Film review: Kiro Russo’s ‘The Grand Movement’ is a hypnotic portrait of La Paz
Greeting the audience with many of the many striking images to come, by Kiro Russo The Great Movement brilliantly sets the scene in its first moments. Presenting a model specimen of urban sprawl, the camera reflects on a congested city, then zooms in to immerse us in an atmosphere of towering buildings, blaring car horns and the coming and going of a myriad of citizens going about their business. everyday life. Immediately, it becomes clear that the most important character in this captivating film is the city of La Paz, Bolivia, in all its worn grandeur.
La Paz is Elder’s adopted home (Julio Cesar Ticona), a former miner who arrived from the periphery in the hope of resuming his work. When a workers’ protest proves fruitless, Elder sees his hopes dwindle in this unforgiving metropolis. Settling for a job in the marketplace, he is soon stricken with an illness that leaves him coughing and struggling to catch his breath. As he searches for a lifeline for his career aspirations and personal health, an atmosphere of decadence threatens to consume him. But a nice old woman named Mama Pancha (Francisa Arce de Aro) promises healing through an eccentric witch named Max (Max Bautista Uchasara).
Metaphors abound everywhere The Great Movement, as Elder’s declining health suggests a commentary on the perils of urbanization. And the respiratory nature of the disease also resonates universally as an allegory for the current COVID-19 crisis. All of this parallel physical and urban decadence is captured with documentary verisimilitude by Kiro Russo. There is a strong sense that he cares about these people and this city. As the camera roams the alleyways and mountain slopes, weaving in on the conversations, we feel like we’re witnessing in real time. Coupled with an enveloping sound design and heartfelt, unaffected performances, the film truly feels alive.

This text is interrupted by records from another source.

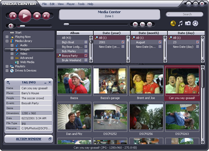Open the camera images mode icon

click(188, 23)
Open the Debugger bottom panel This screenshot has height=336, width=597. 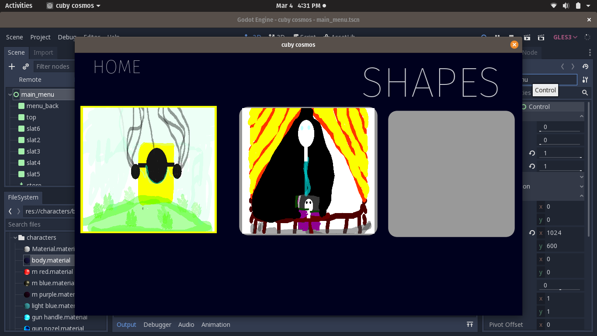pos(157,325)

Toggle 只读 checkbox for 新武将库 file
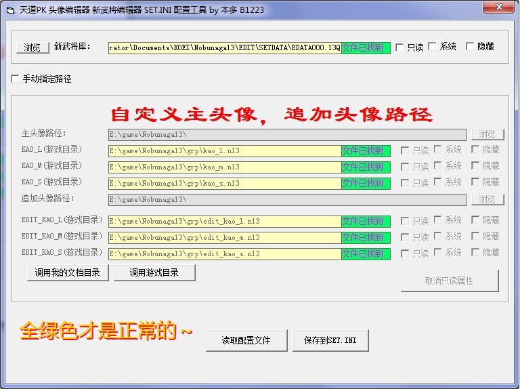coord(399,47)
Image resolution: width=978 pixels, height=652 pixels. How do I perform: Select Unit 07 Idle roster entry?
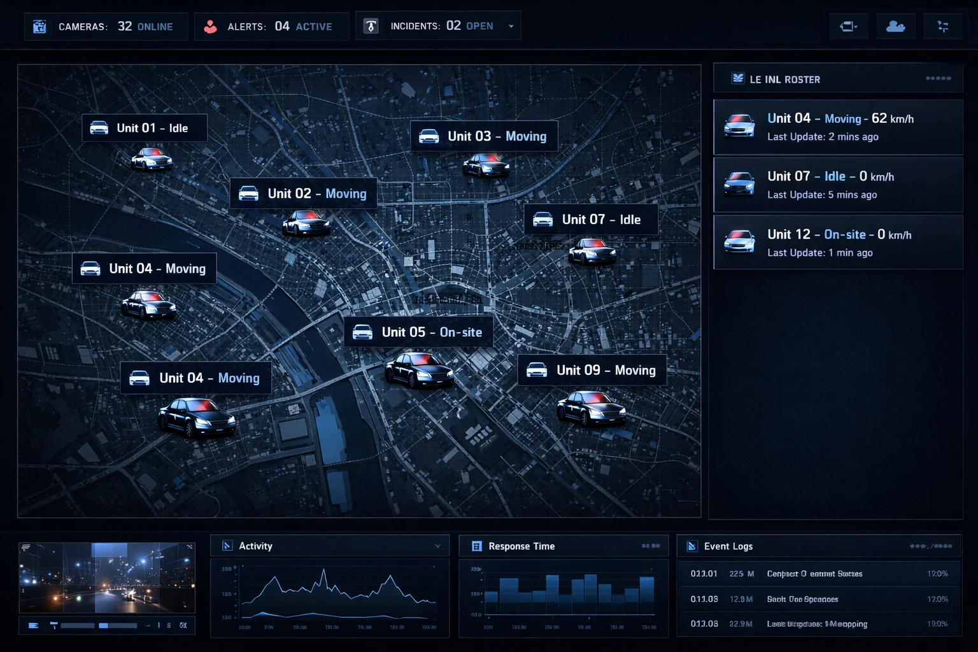pos(838,185)
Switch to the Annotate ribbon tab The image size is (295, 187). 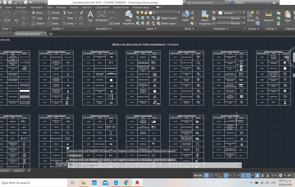21,7
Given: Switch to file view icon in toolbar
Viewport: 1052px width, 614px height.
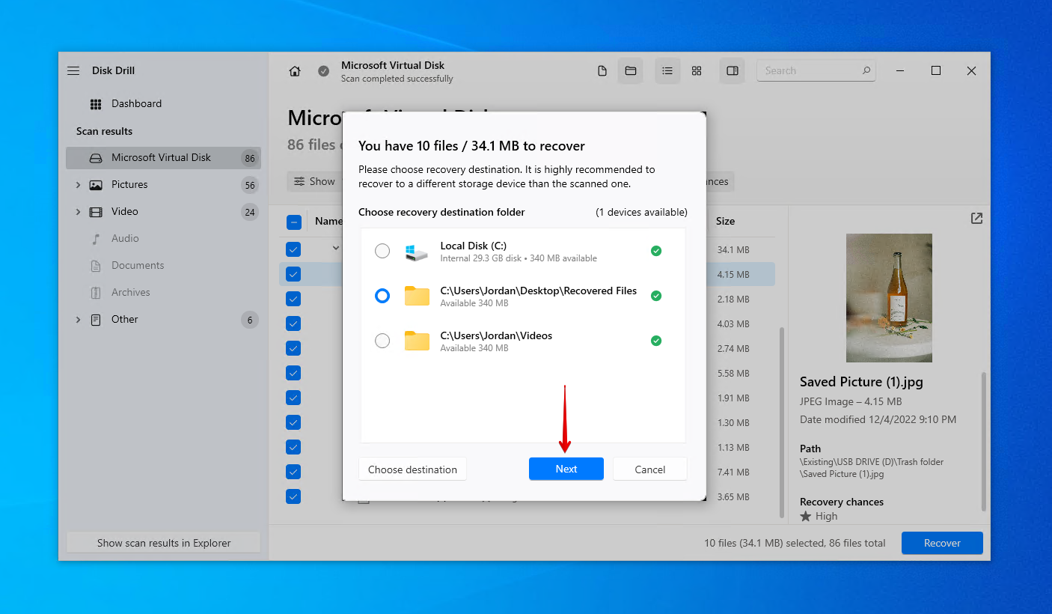Looking at the screenshot, I should [602, 71].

Indeed, apart from an incursion into Max’s itinerant solitude in a forest, The Great Movement is a striking visual experience. And even those less compelling Max-centric scenes are seamlessly integrated and essential to the narrative’s intermittent surrealism and conflict between spirituality and modernity. This conflict is no more expressive than when the cinematography gives us stunning wide shots of the landscape of the highest capital in the world. As we gaze upon this densely populated city framed by the natural beauty of the mountains, it invokes meditation on what it was, is, and could be.
The Great Movement is playing now in select theaters.